Government Value Addition to GDP
Prof. Procyon Mukherjee
Author, Faculty- SBUP, S.P. Jain Global, SIOM I Advisor I Ex-CPO Holcim India, Ex-President Hindalco, Ex-VP Novelis
Mariana Mazzucato in her seminal book, "Value of Everything" adds to the nuances of value addition in GDP, that by the Government included.
GDP of a nation is the gross value added measured in monetary value- what the industry produces minus the costs of material inputs or the intermediate consumption. It is the difference between the resource side and the consumption side and matches the sum of the value added across the nation’s production chain. It equals the income of all people in the economy as well.
For a specific industry, the value added is simple: EBIDTA plus Employment cost. For the Government, it is simply the employment cost as Government does not generate EBIDTA. This is an inherent flaw in National accounts that assumes that government activity does not create value.
This takes us to the crucial question that does the Government actually create value? The answer to me is simple. The government can do what no others can do and they step in where there is a market failure, like creating basic infrastructure, providing primary education, defense for the country, or even take the best example from India, providing toilets as there are no market for toilets in the interiors of India. Governments also provide Judiciary, allows protection of private property and rights, which includes intellectual property, the harbinger of progress for humanity.
But we cannot ignore the other side of the government when economic crisis strikes and the government acts to stimulate demand in the economy through spending. This side of the government is easier to understand in the context of value creation. How much should the government spend is not standard, the French are at 58% (govt spend to GDP), while the Chinese are at 30%.
Take India’s example of the building of the Golden Quadrilateral, connecting the four corners of India by a road network. This is a pure government investment, can we really say that it did not create any value? But that is how National accounts would treat this.
Keynes in his multiplier as a concept brought out the positive role of government that stems from spending by the government. If $1 spent by the government through the multiplier effect create more than $1 of economic activity the multiplier would be more than 1. The neo- classical economists would not agree and argue that most multipliers are less than 1 as the government spending would crowd out private investment and that the sum of consumption is one.
Surprising that what is lost in the government's value addition in GDP, the same is not true for the financial sector, which seems to be adding a lot if one goes by the trends.
For Financial Services we have a problem, if all businesses could finance their working capital needs and investment needs from their retained earnings then there would have been no need for financial intermediation; in any case such intermediation for industries would appear as intermediate consumption and therefore would not add to the value added for the industry. In fact if more interest rates are charged then the gain by finance would be at the cost of the industry.

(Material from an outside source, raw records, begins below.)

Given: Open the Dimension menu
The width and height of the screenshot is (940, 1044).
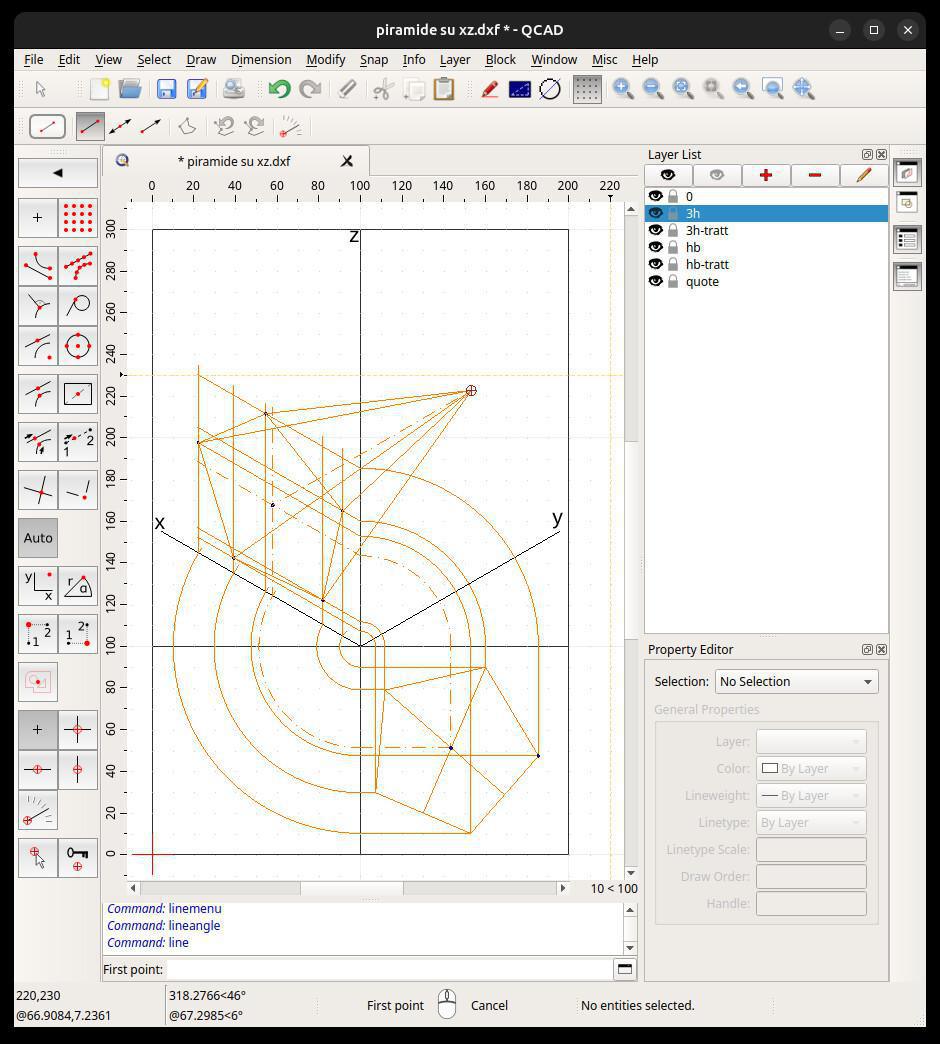Looking at the screenshot, I should tap(260, 60).
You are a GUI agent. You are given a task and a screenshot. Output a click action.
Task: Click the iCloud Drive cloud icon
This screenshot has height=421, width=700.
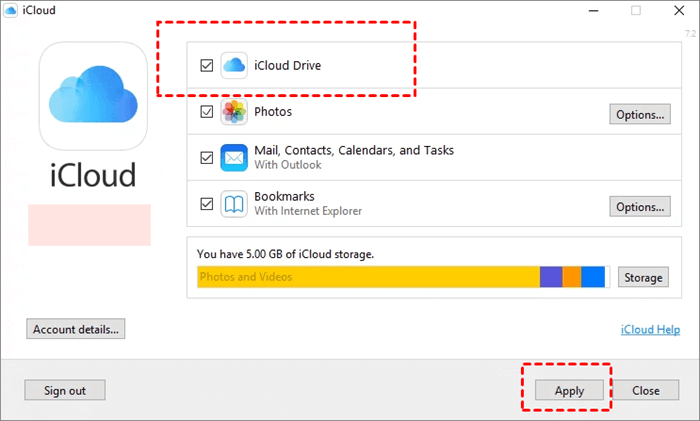[x=234, y=65]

But for individual households this is not tenable. This and the plethora of products that the financial sector creates, its contribution to GDP has been rising at an exponential rate in the developed countries. Some of this precludes sheer gambling activities like the famous John Paulson did, betting that house prices will fall and made $2 Billion from the bet when House prices crashed in 2008, while the households picked up the losses, the GDP surely for the country dropped precipitously while income of Paulson zoomed.
So the financial sector is not simple to understand, as long as it plays the role of creating value in the economy, it adds to the GDP in a wholesome manner, otherwise it could well be making a zero sum contribution to GDP as it happened in the housing crisis when extreme risk taking by the financial sector created risk- cascades morphing into a full fledged financial crisis that brought down the very asset prices that it facilitated to inflate through credit default swaps and other risk instruments.
Mariana Mazzucato raises a valid observation on financialization of innovation in the non-financial sector; such initiatives have mostly been found to have extreme short term inequitable rewards for some actors with more private knowledge and raises doubt whether such activities are value adding at all for the overall economy of a nation.
This can be extended to any financialization of output in the economy.